要介護4で、ほぼ寝たきりに近いが、携帯電話が使える。

折りたたみ式の赤い携帯電話。
いわゆるガラケーだ。
これが母の目覚ましであり、時計である。
ボタンを1つ押せば私のところにつながるように設定してある。

折りたたみ式の携帯電話を使っている人は今では減ってきているだろう。
電話会社は、スマートフォンへの乗り換えをしきりに勧める。
しかし老人の指はツルツルした画面になじまない。
ボタンでしっかり押せる方が安心感がある。
そのため、何度勧誘されてもガラケーである。

入居したばかりの頃は、寂しさと不安感があって、1日10回以上電話がかかってきた。
最近はだいぶ落ち着いて1週間に1回程度になった。
だから母のさびしさが減ったと言うわけではないが。
待ち受け画面は、ひ孫のたっくんの笑顔。
93歳の母の待ち受け画面が、3歳のたっくんなのだ。
年齢差はなんと90。

母はもう自宅には帰れない。
私が面倒を見られないためだ。
自宅介護で神経がすり減ってしまった。
それは母もわかっていた。

ほんの半日だけでも、家に帰してあげたいとも思う。
しかし車椅子で、オムツで、歩けない母をどうやって家に招き入れればいいのか、実際の流れを考えるとなかなか難しい。

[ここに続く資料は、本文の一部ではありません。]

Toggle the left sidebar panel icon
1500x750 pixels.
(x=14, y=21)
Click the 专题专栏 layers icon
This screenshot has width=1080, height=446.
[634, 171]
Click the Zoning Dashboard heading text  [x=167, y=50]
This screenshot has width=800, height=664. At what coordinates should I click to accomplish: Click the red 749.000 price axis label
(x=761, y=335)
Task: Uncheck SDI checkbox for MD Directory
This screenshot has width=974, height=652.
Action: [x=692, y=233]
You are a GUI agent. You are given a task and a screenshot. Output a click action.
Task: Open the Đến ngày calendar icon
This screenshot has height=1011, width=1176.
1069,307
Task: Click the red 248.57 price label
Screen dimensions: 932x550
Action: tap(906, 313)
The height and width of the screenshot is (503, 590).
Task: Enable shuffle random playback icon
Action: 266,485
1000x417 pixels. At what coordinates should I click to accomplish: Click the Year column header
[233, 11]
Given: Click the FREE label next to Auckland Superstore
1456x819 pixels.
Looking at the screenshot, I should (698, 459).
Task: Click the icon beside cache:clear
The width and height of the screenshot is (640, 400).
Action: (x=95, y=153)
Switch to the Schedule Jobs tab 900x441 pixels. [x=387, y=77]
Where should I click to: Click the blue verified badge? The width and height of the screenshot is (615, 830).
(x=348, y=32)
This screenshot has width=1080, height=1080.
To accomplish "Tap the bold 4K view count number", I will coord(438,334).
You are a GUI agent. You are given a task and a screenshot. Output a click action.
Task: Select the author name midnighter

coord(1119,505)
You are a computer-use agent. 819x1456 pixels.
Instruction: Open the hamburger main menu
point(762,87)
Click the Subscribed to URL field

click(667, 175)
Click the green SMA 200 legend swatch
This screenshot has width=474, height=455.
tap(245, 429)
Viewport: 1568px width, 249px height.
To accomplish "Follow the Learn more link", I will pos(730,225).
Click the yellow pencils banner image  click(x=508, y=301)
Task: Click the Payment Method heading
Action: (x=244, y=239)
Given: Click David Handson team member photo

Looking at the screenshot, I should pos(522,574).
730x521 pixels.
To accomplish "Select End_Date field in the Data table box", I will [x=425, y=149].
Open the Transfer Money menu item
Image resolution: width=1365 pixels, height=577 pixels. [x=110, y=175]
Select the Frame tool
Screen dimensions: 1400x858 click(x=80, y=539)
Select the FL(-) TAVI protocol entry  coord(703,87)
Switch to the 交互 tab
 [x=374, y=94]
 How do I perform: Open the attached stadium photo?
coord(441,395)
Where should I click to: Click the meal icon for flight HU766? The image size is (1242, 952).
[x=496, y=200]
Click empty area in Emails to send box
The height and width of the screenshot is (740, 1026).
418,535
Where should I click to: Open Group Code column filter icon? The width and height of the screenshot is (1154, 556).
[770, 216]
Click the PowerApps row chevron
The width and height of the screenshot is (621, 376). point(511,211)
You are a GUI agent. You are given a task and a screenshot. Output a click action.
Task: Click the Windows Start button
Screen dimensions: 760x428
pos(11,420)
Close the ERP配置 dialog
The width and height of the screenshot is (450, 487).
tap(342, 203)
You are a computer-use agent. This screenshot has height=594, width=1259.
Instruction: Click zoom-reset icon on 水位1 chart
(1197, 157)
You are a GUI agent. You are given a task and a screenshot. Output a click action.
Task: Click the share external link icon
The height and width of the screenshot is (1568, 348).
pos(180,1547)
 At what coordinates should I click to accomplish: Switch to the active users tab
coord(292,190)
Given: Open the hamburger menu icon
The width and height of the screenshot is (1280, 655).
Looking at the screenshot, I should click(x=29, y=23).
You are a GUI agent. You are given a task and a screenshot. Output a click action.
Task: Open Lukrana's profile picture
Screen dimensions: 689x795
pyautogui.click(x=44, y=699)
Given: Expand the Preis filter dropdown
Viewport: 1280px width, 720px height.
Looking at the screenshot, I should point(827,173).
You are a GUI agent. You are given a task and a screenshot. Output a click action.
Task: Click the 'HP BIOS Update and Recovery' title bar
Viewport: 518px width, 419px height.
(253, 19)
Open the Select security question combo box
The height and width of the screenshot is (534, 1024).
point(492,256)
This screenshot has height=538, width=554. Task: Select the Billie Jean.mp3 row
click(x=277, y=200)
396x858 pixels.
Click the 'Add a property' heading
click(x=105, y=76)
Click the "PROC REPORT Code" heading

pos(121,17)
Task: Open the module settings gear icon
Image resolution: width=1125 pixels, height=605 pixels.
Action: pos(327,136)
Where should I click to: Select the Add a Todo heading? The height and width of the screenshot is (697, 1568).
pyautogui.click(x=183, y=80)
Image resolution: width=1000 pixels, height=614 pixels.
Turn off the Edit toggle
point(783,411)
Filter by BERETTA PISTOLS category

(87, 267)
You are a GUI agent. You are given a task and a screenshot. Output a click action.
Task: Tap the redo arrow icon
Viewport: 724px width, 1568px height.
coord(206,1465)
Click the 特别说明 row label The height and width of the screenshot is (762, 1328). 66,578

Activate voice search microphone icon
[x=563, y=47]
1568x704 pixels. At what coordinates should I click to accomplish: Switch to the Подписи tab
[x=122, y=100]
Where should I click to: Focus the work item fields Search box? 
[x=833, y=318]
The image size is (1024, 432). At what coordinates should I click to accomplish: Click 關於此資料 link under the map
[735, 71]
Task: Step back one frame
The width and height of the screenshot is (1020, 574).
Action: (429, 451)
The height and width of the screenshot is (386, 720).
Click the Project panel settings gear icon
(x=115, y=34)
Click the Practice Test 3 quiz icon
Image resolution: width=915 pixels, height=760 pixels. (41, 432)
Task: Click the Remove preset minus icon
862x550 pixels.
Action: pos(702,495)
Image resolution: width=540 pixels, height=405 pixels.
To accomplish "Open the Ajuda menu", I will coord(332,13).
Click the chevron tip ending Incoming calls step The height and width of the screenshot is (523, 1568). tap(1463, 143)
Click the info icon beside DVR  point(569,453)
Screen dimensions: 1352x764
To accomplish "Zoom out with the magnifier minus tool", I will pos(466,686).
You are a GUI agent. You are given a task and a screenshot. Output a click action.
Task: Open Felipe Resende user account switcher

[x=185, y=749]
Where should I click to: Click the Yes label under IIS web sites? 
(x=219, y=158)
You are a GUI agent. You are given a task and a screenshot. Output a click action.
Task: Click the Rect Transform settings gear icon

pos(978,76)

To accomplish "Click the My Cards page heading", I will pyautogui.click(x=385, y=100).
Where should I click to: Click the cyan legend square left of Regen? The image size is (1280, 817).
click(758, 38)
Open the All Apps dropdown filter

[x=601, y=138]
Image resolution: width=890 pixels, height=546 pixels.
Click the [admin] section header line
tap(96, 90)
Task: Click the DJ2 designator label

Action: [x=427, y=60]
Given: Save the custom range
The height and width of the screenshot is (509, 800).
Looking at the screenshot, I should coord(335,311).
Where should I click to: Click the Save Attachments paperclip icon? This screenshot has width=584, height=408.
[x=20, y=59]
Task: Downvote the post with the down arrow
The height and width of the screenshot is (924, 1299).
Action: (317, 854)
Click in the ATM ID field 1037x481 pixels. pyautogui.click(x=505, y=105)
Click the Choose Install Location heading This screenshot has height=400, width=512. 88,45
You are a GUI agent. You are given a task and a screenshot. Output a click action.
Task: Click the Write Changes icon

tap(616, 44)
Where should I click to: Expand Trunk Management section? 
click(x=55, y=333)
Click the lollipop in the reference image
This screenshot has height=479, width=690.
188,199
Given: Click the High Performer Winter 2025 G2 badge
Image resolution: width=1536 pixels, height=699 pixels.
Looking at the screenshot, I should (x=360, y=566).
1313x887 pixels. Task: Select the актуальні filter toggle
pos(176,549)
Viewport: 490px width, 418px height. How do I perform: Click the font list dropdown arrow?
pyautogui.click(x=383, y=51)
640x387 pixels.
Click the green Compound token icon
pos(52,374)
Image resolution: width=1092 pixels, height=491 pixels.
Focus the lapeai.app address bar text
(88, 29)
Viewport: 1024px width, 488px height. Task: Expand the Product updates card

もしも私がもう二度と自宅に帰れなかったら本当に悲しいだろう。

そんな葛藤を続けているうちに、このような社会情勢となりアクリル板越しに15分の面会をするのが精一杯となってしまった。

そんな母を、毎日見守っているものがある。

これは携帯電話の見守り機能だ。
母は、このようなサービスが自分の携帯電話についていることを知らない。

●初めて携帯電話を開いた時刻
●電池の残量
●歩数

がわかる。
歩数はいつも0歩だ。
(ある日突然100歩にならないかなぁなんて夢見ている)

電池の残量が減っていて、充電をしたタイミングがわかる。

電話の通話がしなくても、とりあえず携帯電話をいじったことがわかる。

母は知らないけれども、こんなところでちゃんと私とつながっている。

電話をするとよく泣かれる。
重荷になって、ついつい電話をしたくなくなる。
でも、でも、明日は電話してみようと思ったそんな夜更け。

おやすみなさい。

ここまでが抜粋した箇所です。